How to calculate Standardized Mean Difference for Table1 Package in R?

919 Views Asked by At

I am using the package "table1" to create a fancy table one with extra column containing the standardized mean difference of continuous variables in my dataset.

The SMD should be a combination between the treatment and control groups stratified for a given variable within the table.

I am struggling to figure out a good way of doing this and would love some help creating the function to calculate SMD.

Here is some sample code:

f <- function(x, n, ...) factor(sample(x, n, replace=T, ...), levels=x)
set.seed(427)

n <- 146
dat <- data.frame(id=1:n)
dat$treat <- f(c("Placebo", "Treated"), n, prob=c(1, 2)) # 2:1 randomization
dat$age   <- sample(18:65, n, replace=TRUE)
dat$sex   <- f(c("Female", "Male"), n, prob=c(.6, .4))  # 60% female
dat$wt    <- round(exp(rnorm(n, log(70), 0.23)), 1)

# Add some missing data
dat$wt[sample.int(n, 5)] <- NA

label(dat$age)   <- "Age"
label(dat$sex)   <- "Sex"
label(dat$wt)    <- "Weight"
label(dat$treat) <- "Treatment Group"

units(dat$age)   <- "years"
units(dat$wt)    <- "kg"

my.render.cont <- function(x) {
    with(stats.apply.rounding(stats.default(x), digits=2), c("",
        "Mean (SD)"=sprintf("%s (&plusmn; %s)", MEAN, SD)))
}
my.render.cat <- function(x) {
    c("", sapply(stats.default(x), function(y) with(y,
        sprintf("%d (%0.0f %%)", FREQ, PCT))))
}

    #My attempt at an SMD function
     smd_value <- function(x, ...) {
 x <- x[-length(x)]  # Remove "overall" group
  # Construct vectors of data y, and groups (strata) g
  y <- unlist(x)
  g <- factor(rep(1:length(x), times=sapply(x, length)))
  if (is.numeric(y) & g==1) {
    # For numeric variables, calculate SMD
    smd_val1 <- (mean(y)/sd(y))
  } else if (is.numeric(y) & g==2) {
    # For numeric variables, calculate SMD
    smd_val2 <- (mean(y)/sd(y))
  } else {print("--")
  }
  smd_val <- smdval2 - smdval1
}

table1(~ age + sex + wt | treat, data=dat,  render.continuous=my.render.cont, render.categorical=my.render.cat, extra.col=list(`SMD`=smd_value))
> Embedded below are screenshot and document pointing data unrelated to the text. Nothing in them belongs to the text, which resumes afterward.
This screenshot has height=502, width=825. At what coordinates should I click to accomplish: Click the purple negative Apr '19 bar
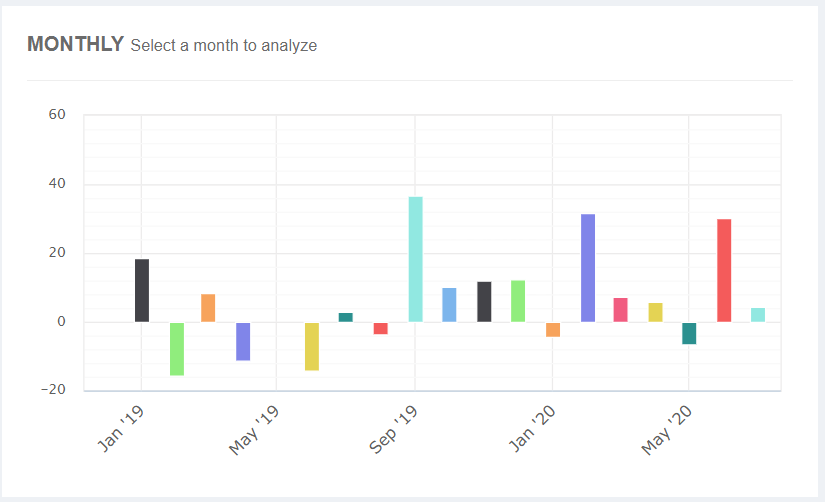click(243, 341)
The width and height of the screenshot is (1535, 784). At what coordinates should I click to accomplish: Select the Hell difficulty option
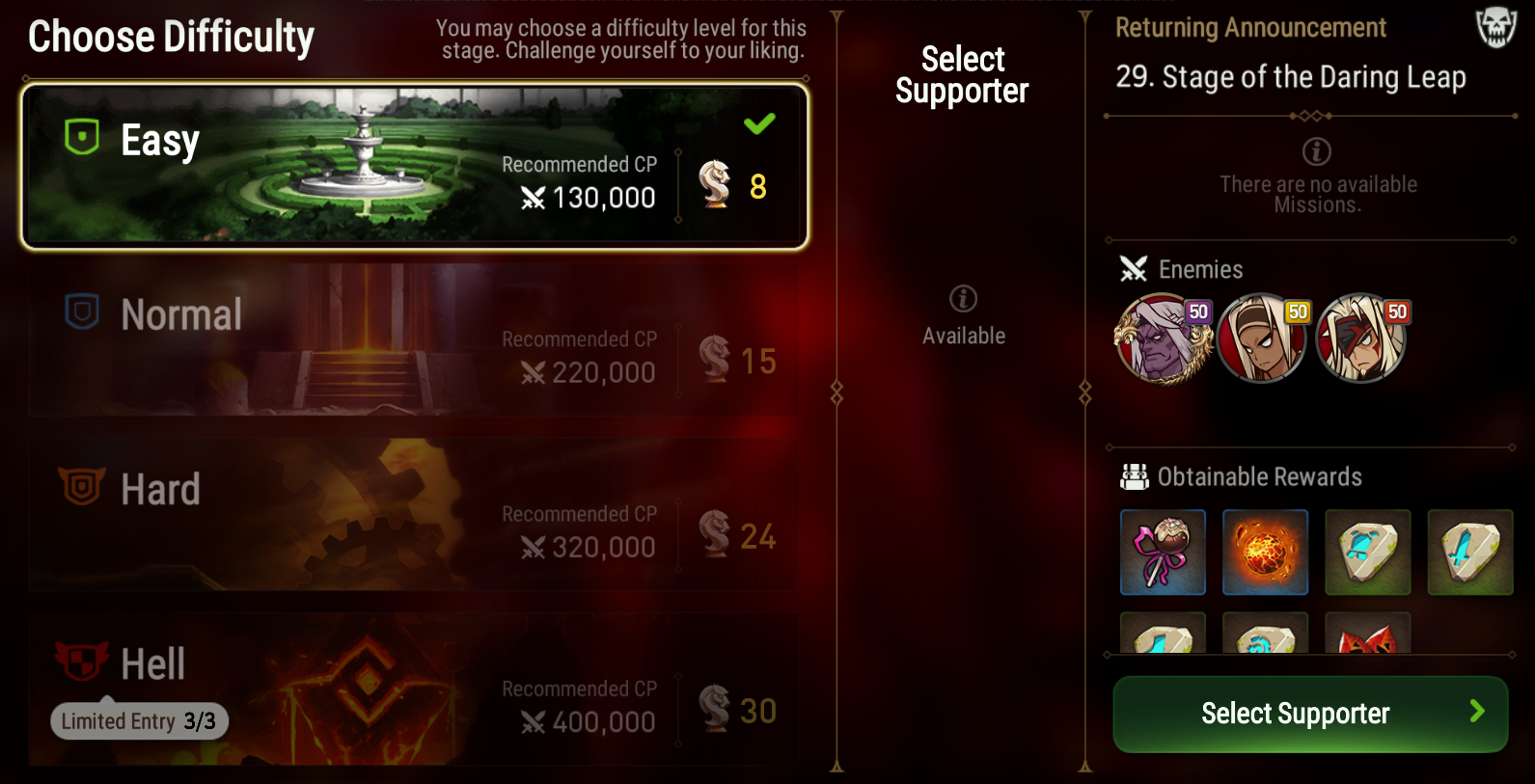(x=414, y=689)
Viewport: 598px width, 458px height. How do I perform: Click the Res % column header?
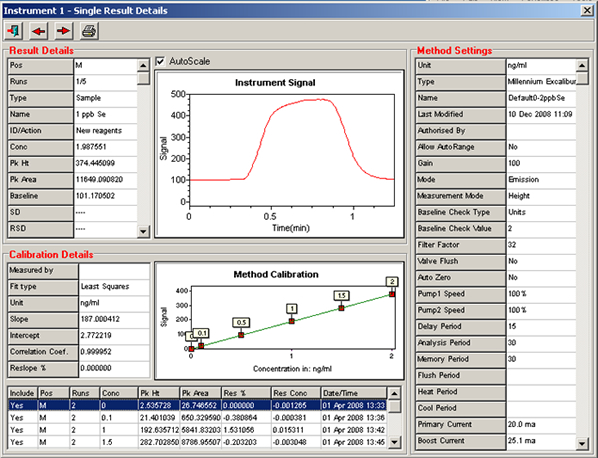point(246,393)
I get the following error:

"Error in if (is.numeric(y) & g == 1) { : the condition has length > 1"

Any insight into a potential solution?

Thanks!

1

There are 1 best solutions below

1
On BEST ANSWER

Here you go!

# Install Packages---------------------------------------------------
library(stddiff)
library(cobalt)
library(table1)
library(Hmisc)

#Using 'mtcars' as an example
my_data<-mtcars

# Format variables--------------------------------------------------------------

# amd - Transmission (0 = automatic; 1 = manual)
my_data$am <-factor(my_data$am,
                levels = c(0,1),
                labels =c("Automatic","Manual"))

label(my_data$am) <-"Transmission Type" #adding a label for the variable

# vs - Engine (0 = V-shaped, 1 = Straight)
my_data$vs <-factor(my_data$vs,
                levels = c(0,1),
                labels =c("V-shaped","Straight"))
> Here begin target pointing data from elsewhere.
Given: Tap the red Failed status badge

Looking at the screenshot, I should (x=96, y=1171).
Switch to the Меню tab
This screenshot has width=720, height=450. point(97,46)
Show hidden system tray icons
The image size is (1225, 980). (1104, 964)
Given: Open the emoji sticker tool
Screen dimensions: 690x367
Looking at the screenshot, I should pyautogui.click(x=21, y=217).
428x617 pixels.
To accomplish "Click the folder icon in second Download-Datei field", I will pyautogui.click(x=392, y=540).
label(my_data$vs) <-"Engine"

# Adding a label to the numeric variables
label(my_data$mpg)<-"Miles per gallon"
label(my_data$hp)<-"Horsepower"

# SMD FUNCTION------------------------------------------------------------------
SMD_value <- function(x, ...) {
  # Construct vectors of data y, and groups (strata) g
  y <- unlist(x)
  g <- factor(rep(1:length(x), times=sapply(x, length)))
  if (is.numeric(y)) {
    # For numeric variables
    try({a<-data.frame(y)
    a$g<-g
    smd<-(as.data.frame(stddiff.numeric(data=a,gcol = "g", vcol = "y")))$stddiff
    },silent=TRUE)
  } else {
  # For categorical variables
    try({
      a<-data.frame(y)
      a$g<-g
      smd<-(abs((bal.tab(a, treat = "g",data=a,binary="std",continuous =         
 "std",s.d.denom = "pooled",stats=c("mean.diffs"))$Balance)$Diff.Un))
    },silent=TRUE)
  }
  c("",format(smd,digits=2)) #Formatting number of digits
}

# CONTINUOUS VARIABLES FORMATTING-----------------------------------------------
my.render.cont <- function(x) {
  with(stats.default(x), 
   c("",
     
     "Mean (SD)" = sprintf("%s (%s)",
                           round_pad(MEAN, 1),
                           round_pad(SD, 1)),
     
     "Median (IQR)" = sprintf("%s (%s, %s)",
                              round_pad(MEDIAN, 1), 
                              round_pad(Q1, 1), 
                              round_pad(Q3, 1)))
  )}

# Creating the final table-----------------------------------------------------
Table1<-table1(~ vs + mpg + hp  | am, 
           data=my_data,
           overall = FALSE, 
           render.continuous = my.render.cont, 
           extra.col=list(`SMD`=SMD_value)) #SMD Column

Table1 #displays final table